David Foster, a distinguished associate at Energy Futures Initiative, said that in 2018, some parts of the energy sector lost jobs. Americans in coal-fired generation lost almost 8,000 jobs, he said.

“This is clearly a result of the economics of natural gas and some renewables displacing older and inefficient coal-fired plants.  Nothing the [Trump] administration has said can change that reality,” Foster, said referring to President Trump’s promise to bring back coal jobs lost during the Obama administration.

“At the same time solar jobs also declined by 8,000 jobs,” Foster said.  “A portion of this decline came in manufacturing, demonstrating that the solar tariffs levied by the [Trump] administration did not return solar manufacturing jobs to the U.S. [and] an oversupply of solar panels in China led to a decline in prices that offset most of the tariffs.”

And just after the White House event this month, environmental groups cited a short-term rise in U.S. emissions as a barometer for President Trump’s so-called failure to protect the environment.

According to the Energy Information Administration’s July 2019 Short-Term Energy Outlook, carbon emissions rose 2.7% in 2018 because of weather and lower energy prices that drove consumption, and economic growth of 3% which drove overall energy demand.

However, EIA expects carbon emissions to decrease by 2.2% in 2019 and decrease further by 0.7% in 2020.

Because of natural gas, “the United States’ carbon dioxide emissions have trended downwards even as America’s energy use—and its GDP—have increased,” said Scott Parker, American Petroleum Institute’s Rapid Response and Content Manager. “The administration’s efforts to help boost exports of U.S natural gas is enabling other countries to replicate America’s model of environmental leadership by incorporating U.S. natural gas in their efforts to reduce carbon dioxide emissions.”

In a September 2018 report, EIA said an increased use of natural gas was responsible for more carbon emissions reductions in electricity generation than renewables.

Environmental Protection Agency Administrator, Andrew Wheeler, said under the Trump administration all criteria air pollutants continue to decline, from particulate matter to ground-level ozone. Lead and sulfur dioxide pollution has dropped by double digits.

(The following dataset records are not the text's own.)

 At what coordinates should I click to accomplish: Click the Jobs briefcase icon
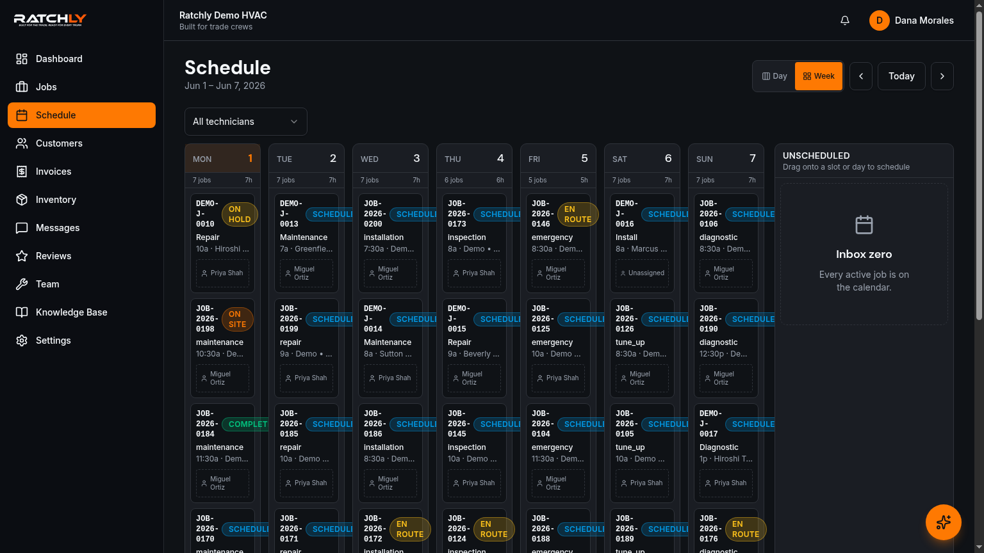(22, 87)
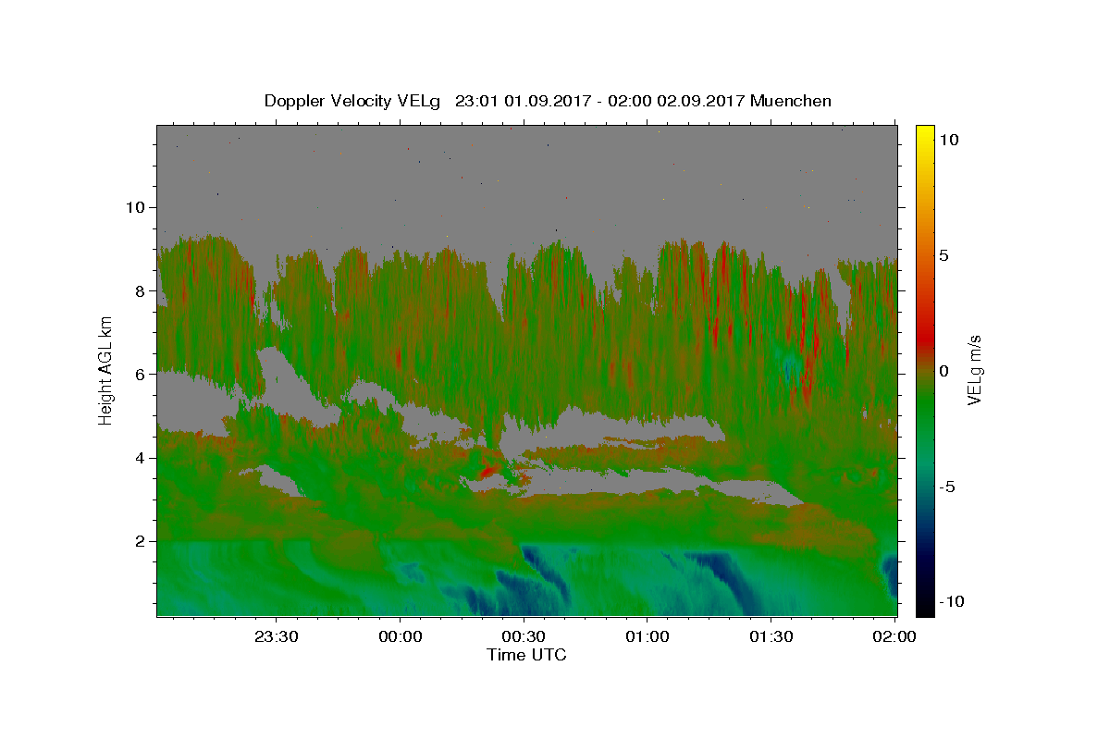Click the 2 km height tick label

tap(139, 540)
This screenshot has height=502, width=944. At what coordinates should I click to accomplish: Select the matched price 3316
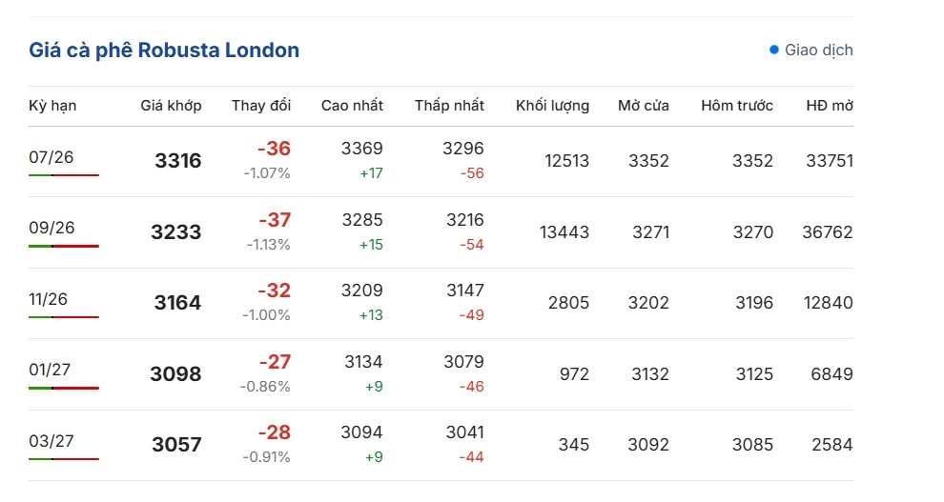coord(178,161)
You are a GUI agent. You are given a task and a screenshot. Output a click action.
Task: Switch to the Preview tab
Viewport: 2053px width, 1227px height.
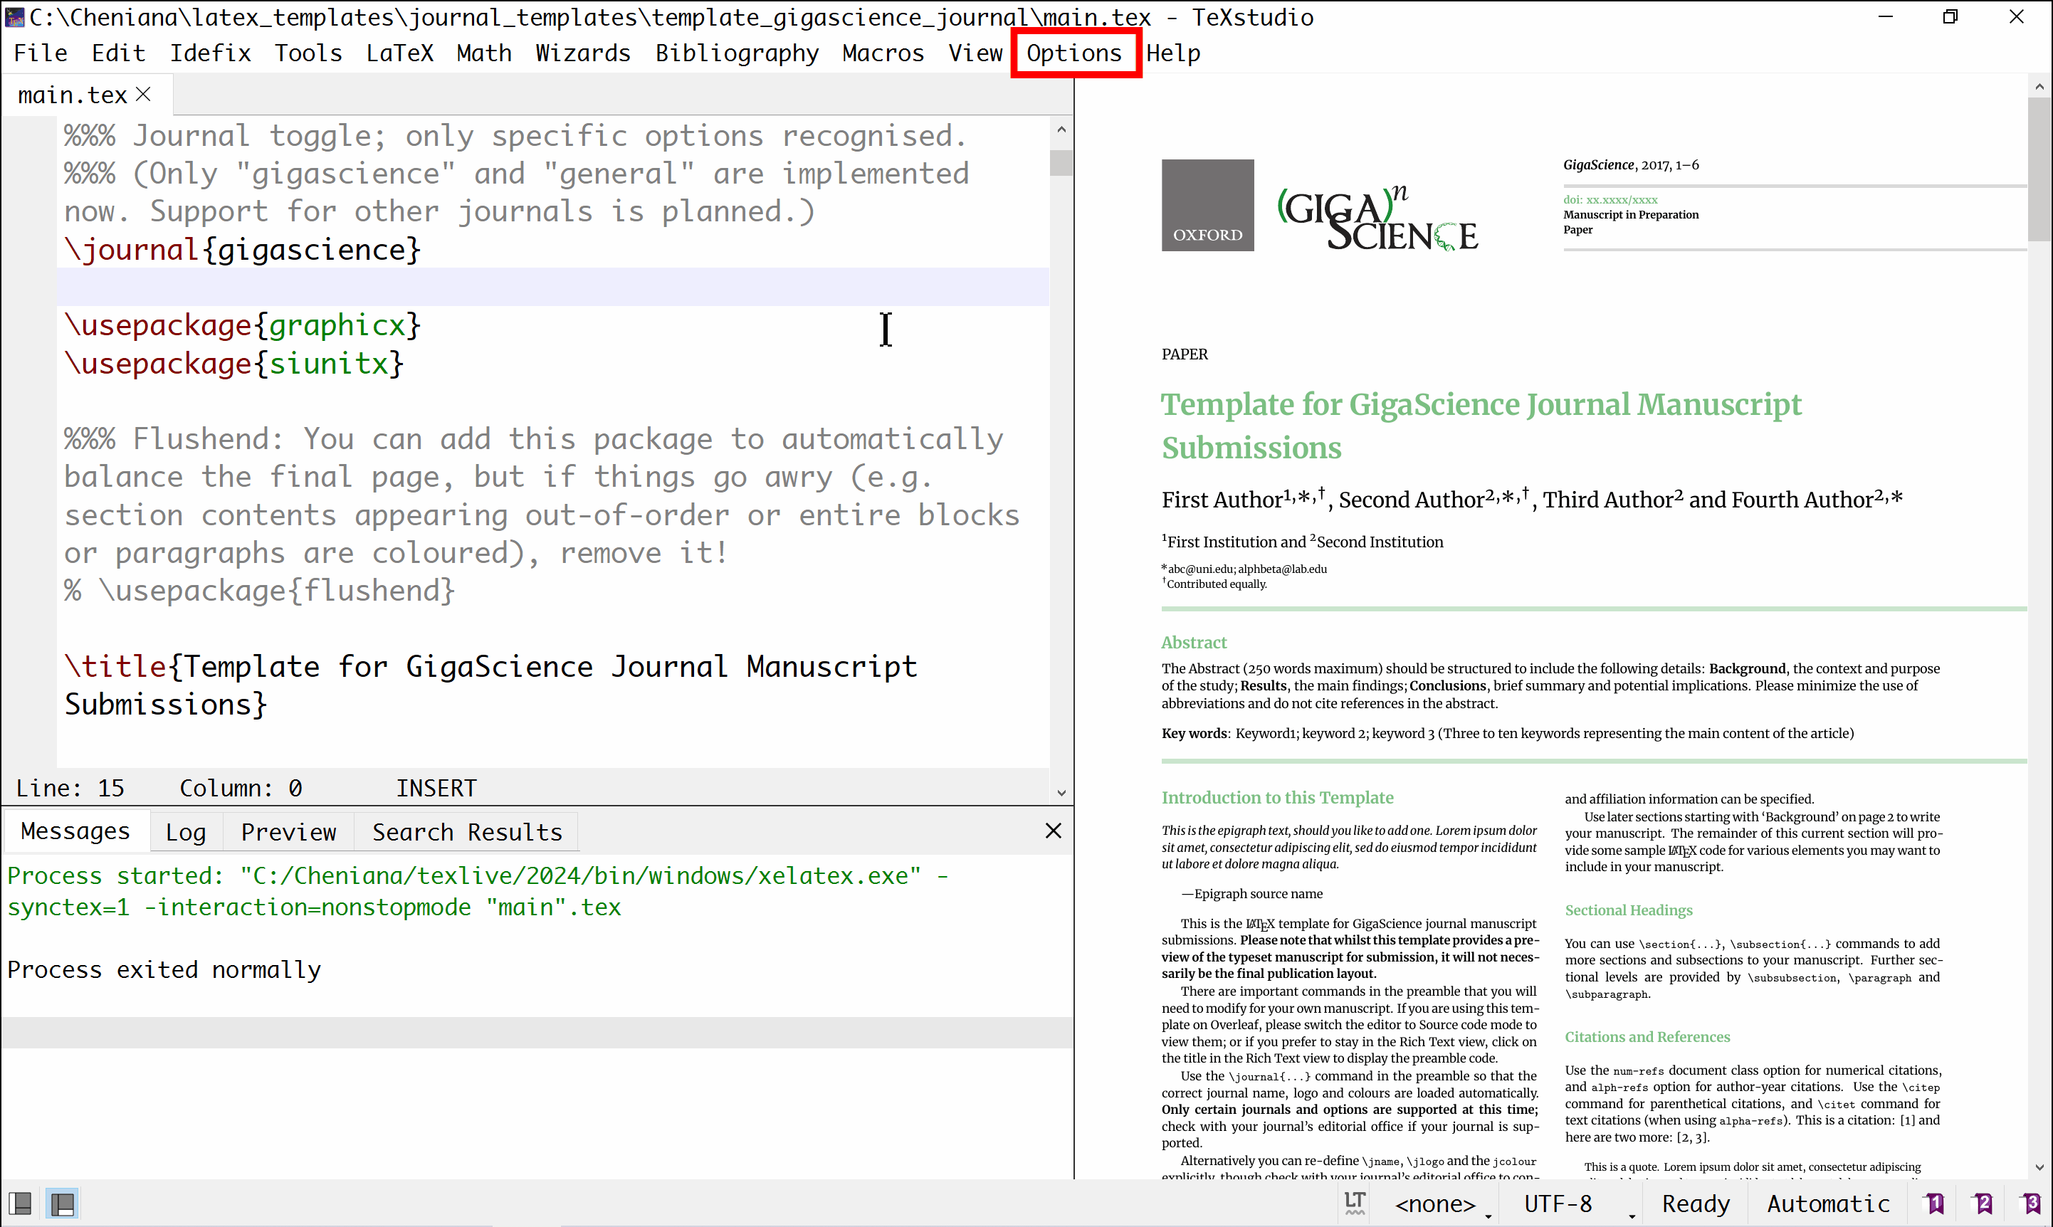[288, 831]
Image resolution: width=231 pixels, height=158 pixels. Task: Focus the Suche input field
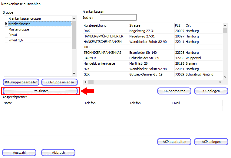pyautogui.click(x=118, y=18)
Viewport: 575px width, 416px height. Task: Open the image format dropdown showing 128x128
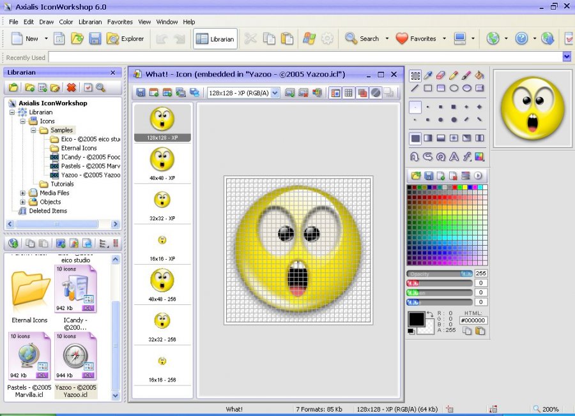pos(276,93)
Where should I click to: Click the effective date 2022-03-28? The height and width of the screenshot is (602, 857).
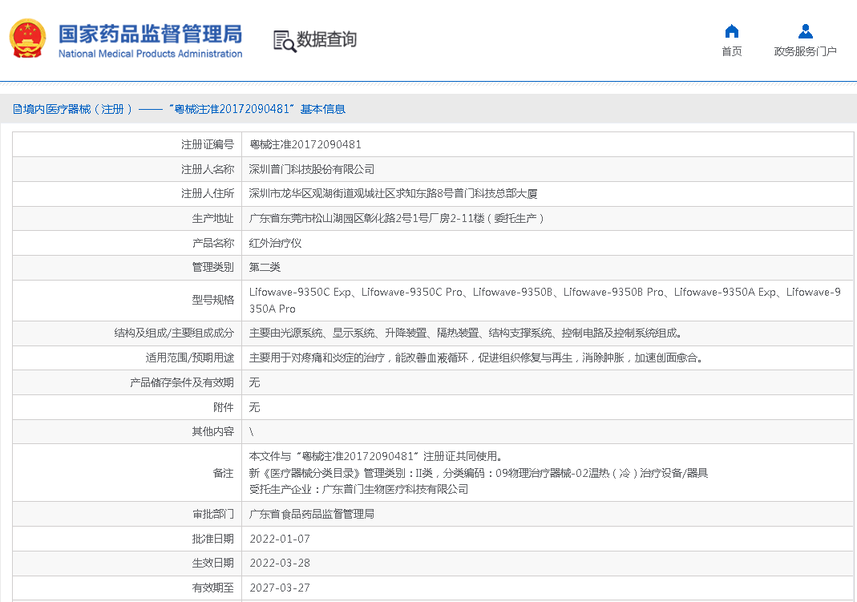tap(280, 563)
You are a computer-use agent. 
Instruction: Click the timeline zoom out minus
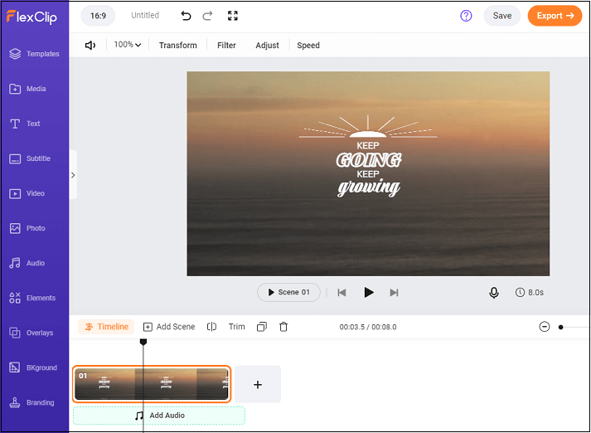(x=545, y=327)
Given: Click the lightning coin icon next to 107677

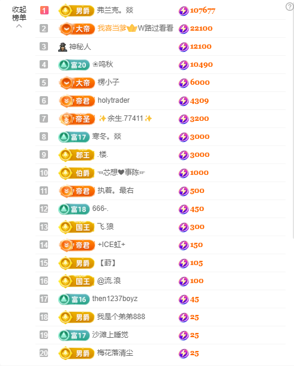Looking at the screenshot, I should tap(184, 11).
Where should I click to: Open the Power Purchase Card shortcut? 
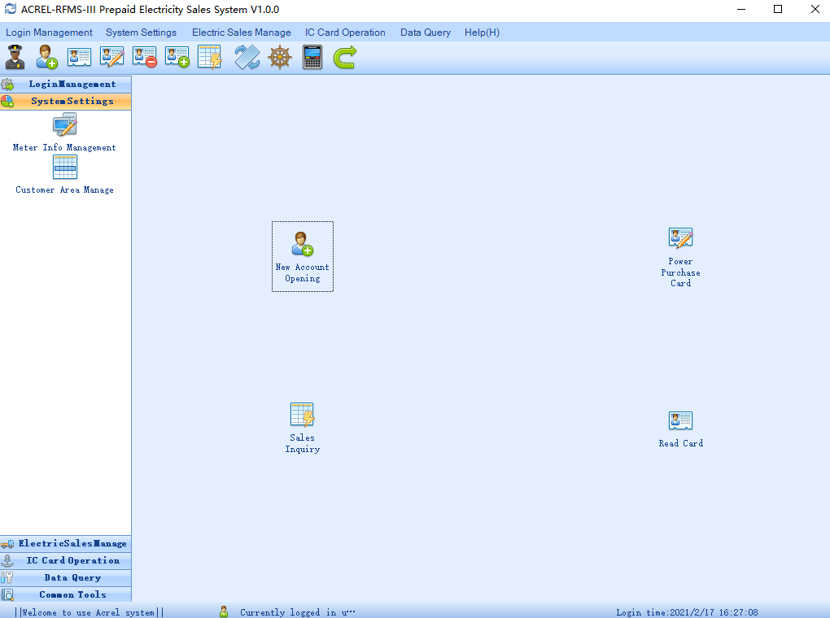680,256
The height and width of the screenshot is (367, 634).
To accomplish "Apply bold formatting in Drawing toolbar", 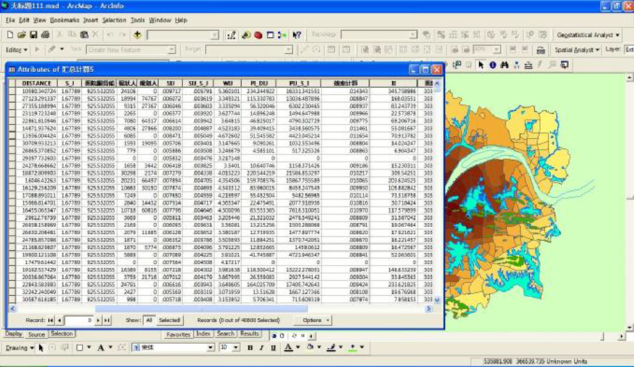I will click(250, 347).
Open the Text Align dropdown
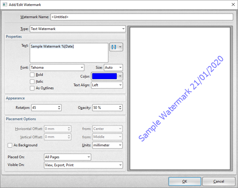The height and width of the screenshot is (188, 238). [x=107, y=85]
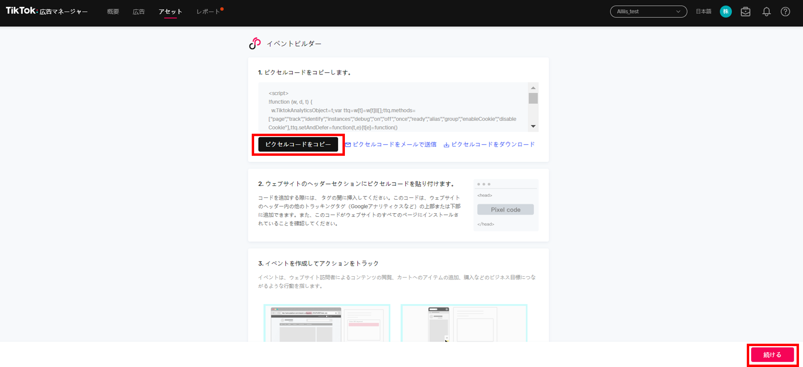Screen dimensions: 803x367
Task: Click the TikTok Ads Manager logo
Action: (47, 11)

Wheeler said 93% of community water systems meet all health-based standards, all the time thanks in large part to EPA’s partnership with state and local communities. Since President Trump took office, EPA has approved eight Water Innovation Finance and Infrastructure Act WIFIA loans totaling nearly $2 billion to help finance more than $4 billion in water infrastructure projects which have created about 6,000 jobs.

“As the president mentioned, economic growth and environmental protection go hand in hand,” Loris at the Heritage Foundation said. “If you are more economically prosperous and if you are an economically free country, you are going to have the means and resources to take care of your environment.”

“When you have new investments, you’re replacing old inefficient technology with efficient technologies that are better for the environment as well as the economy,” Loris said.